■ **À FAIRE**
a) D’après l’extrait sur le kimono, qu’est-ce qui a changé dans ce vêtement au fil des siècles ? Donnez tous les éléments cités.
b) Pour chaque affirmation, dites si l’extrait sur le kimono lui donne raison, par oui ou non, et citez les mots du texte qui tranchent. (i) L’histoire du kimono remonte à l’époque Heian. (ii) À l’époque Meiji, les femmes ont arrêté de porter le kimono. (iii) Lors d’un mariage selon les rites shinto, seules les femmes portent la tenue traditionnelle.

■ **EXTRAIT DU DOCUMENT**
# # # # #

L’affaire agite le web depuis quelques jours à une échelle internationale. La star de télé-réalité américaine fait polémique en lançant une ligne de lingerie. Le problème ? cette ligne s’appelle « Kimono Solutionwear » et Kim Kardashian entend déposer cette marque pour se l’approprier. Cette référence au vêtement traditionnel japonais – 着物 – indignent les internautes dont de nombreux citoyens japonais qui l’accusent d’appropriation culturelle et de manquer de respect à leur culture.

Quand on lit ou entend le mot « kimono », la première image qui vient à l’esprit est celle du vêtement traditionnel nippon dont l’histoire remonte à l’époque Heian (794-1192). La forme du kimono a traversé les siècles, seuls ont évolués les motifs, leur disposition, les coloris, les techniques de tissage et de décor ainsi que la ceinture ‘obi’ sans lequel on ne peut le porter. Une lente évolution qui fait de ce simple vêtement une institution culturelle à l’échelle mondiale. Pourtant il se pourrait que dans un avenir proche ce mot désigne également des sous-vêtements imaginés par la « personnalité » américaine Kim Kardashian.

Le lien ? Absolument aucun.

À n’en pas douter, le kimono est un symbole culturel très important dans la société japonaise et fait partie intégrante de son patrimoine tant matériel que symbolique. Les hommes l’ont quelque peu délaissé à l’époque Meiji (1878-1912) où le gouvernement cherchera à occidentaliser le pays (tout juste rouvert de force au commerce international par les États-Unis) jusque dans les tenues de ses fonctionnaires. Ceci fera place à l’avènement du salaryman japonais. Cependant, les femmes qui étaient reléguées à la sphère privée continuèrent de le porter, perpétuant discrètement mais durablement cette culture. Ce n’est véritablement qu’après la Seconde Guerre Mondiale que le port du kimono cessa au quotidien, sauf dans certaines professions traditionnelles (artisanat).

Mais si les Japonais (et en particulier les Japonaises) ne portent désormais le kimono que par loisir et pour les grandes occasions, ce vêtement reste présent dans des moments marquants de leur vie. Ainsi, pour la fête de la majorité, « Seijin no hi« , les jeunes filles revêtent de somptueux ‘furisode’ éclatants de couleurs et les garçons peuvent porter le kimono avec le pantalon hakama. Les cérémonies de remise de diplôme sont aussi une occasion d’arborer un kimono spécial. Pour célébrer un mariage selon les rites shinto, hommes et femmes portent encore souvent la tenue traditionnelle. Des kimonos précieux et inestimables continuent de se transmettre de mère en fille, témoins de l’histoire d’une famille.

# # # # #

■ **DONNÉES FOURNIES**
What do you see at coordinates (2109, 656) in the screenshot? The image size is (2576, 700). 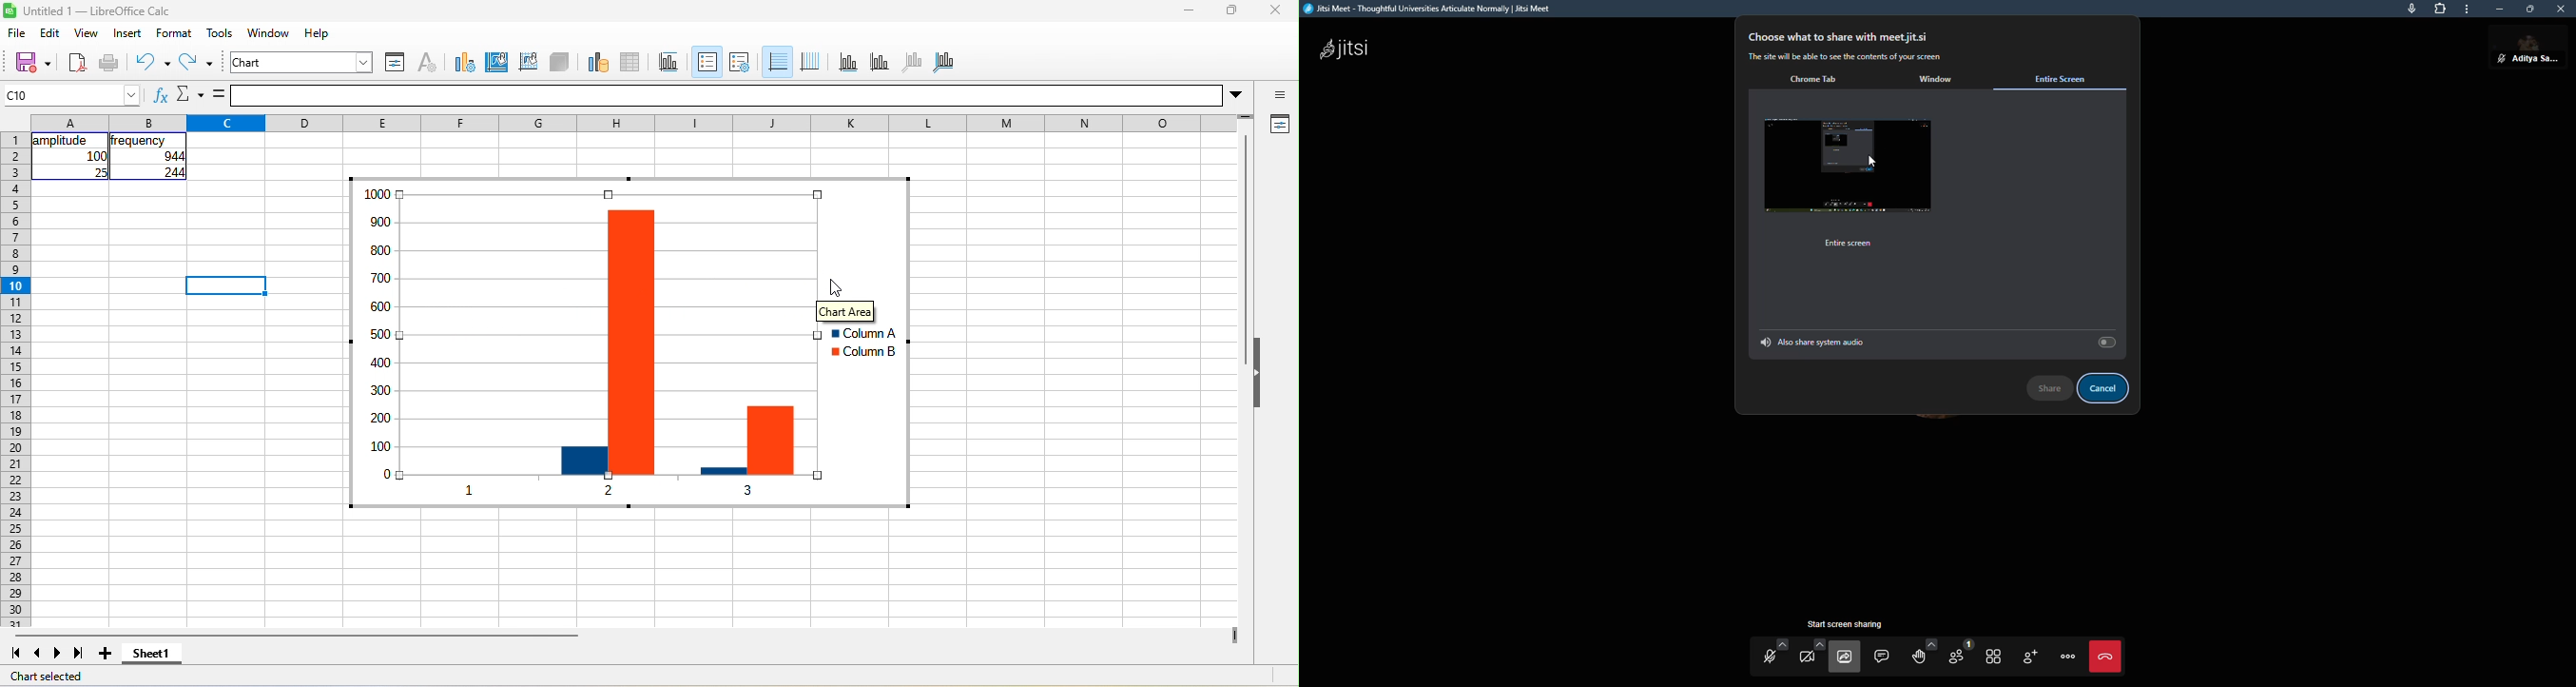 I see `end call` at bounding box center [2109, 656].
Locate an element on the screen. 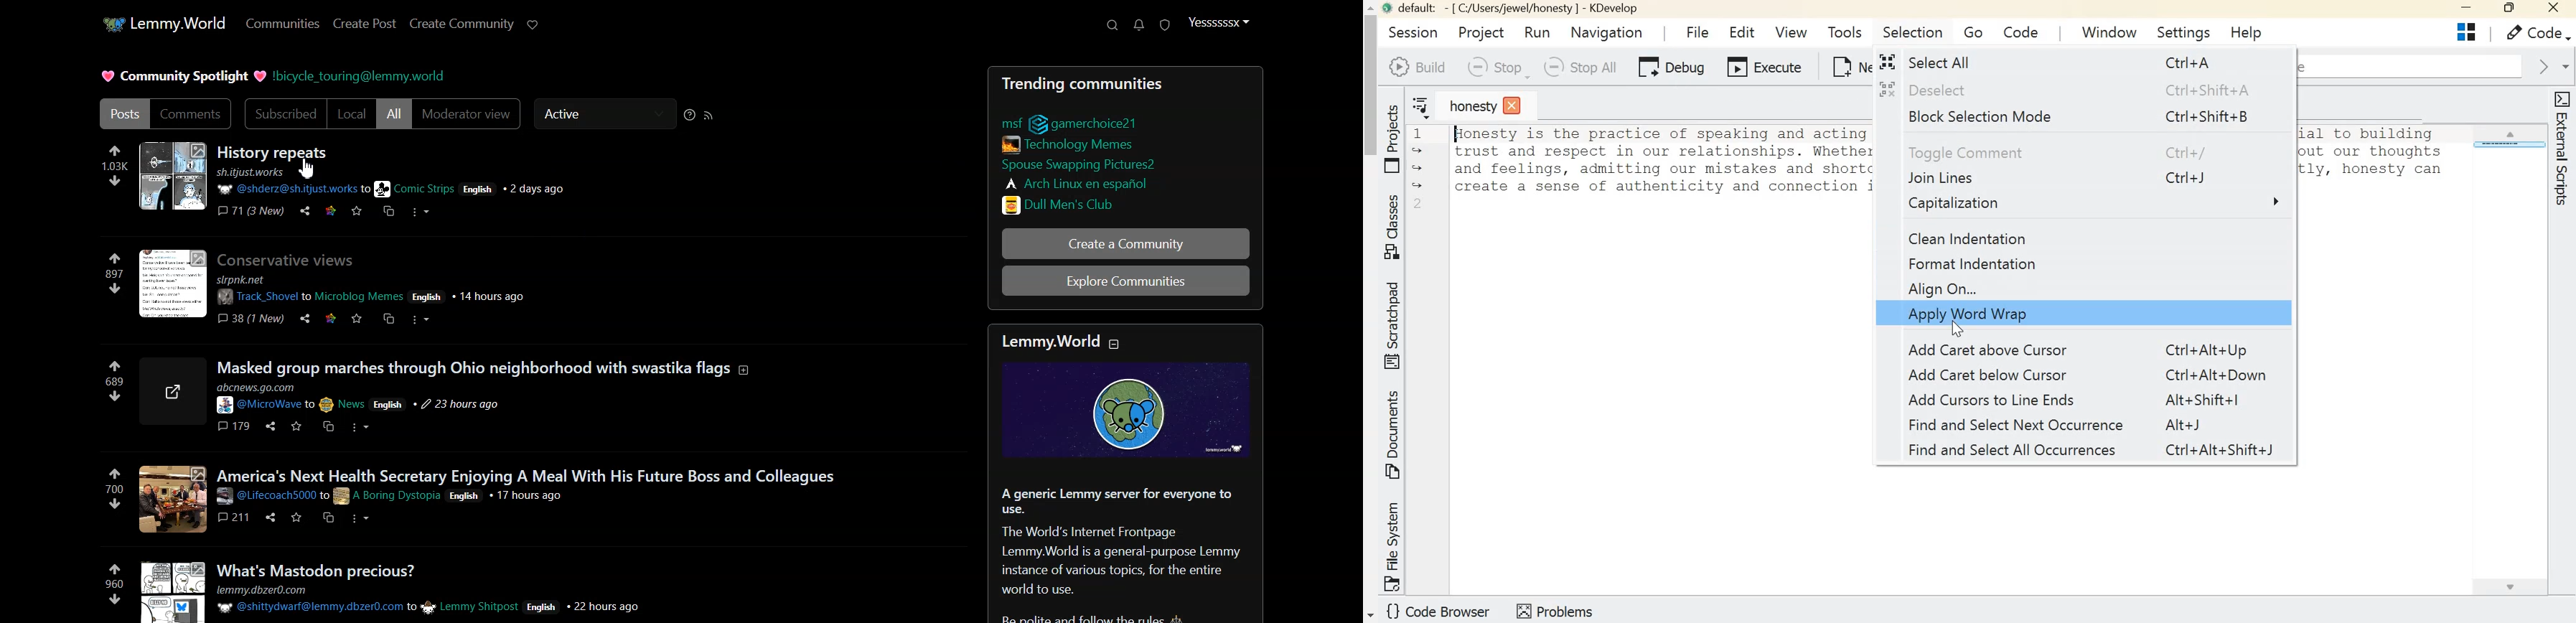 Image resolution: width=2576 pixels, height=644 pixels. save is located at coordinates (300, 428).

# # # # #

■ **RÉPONSES**
a) Les motifs, leur disposition, les coloris, les techniques de tissage et de décor, et la ceinture « obi ».

b)
(i) Oui : « dont l’histoire remonte à l’époque Heian (794-1192) ».
(ii) Non : « les femmes qui étaient reléguées à la sphère privée continuèrent de le porter ».
(iii) Non : « hommes et femmes portent encore souvent la tenue traditionnelle ».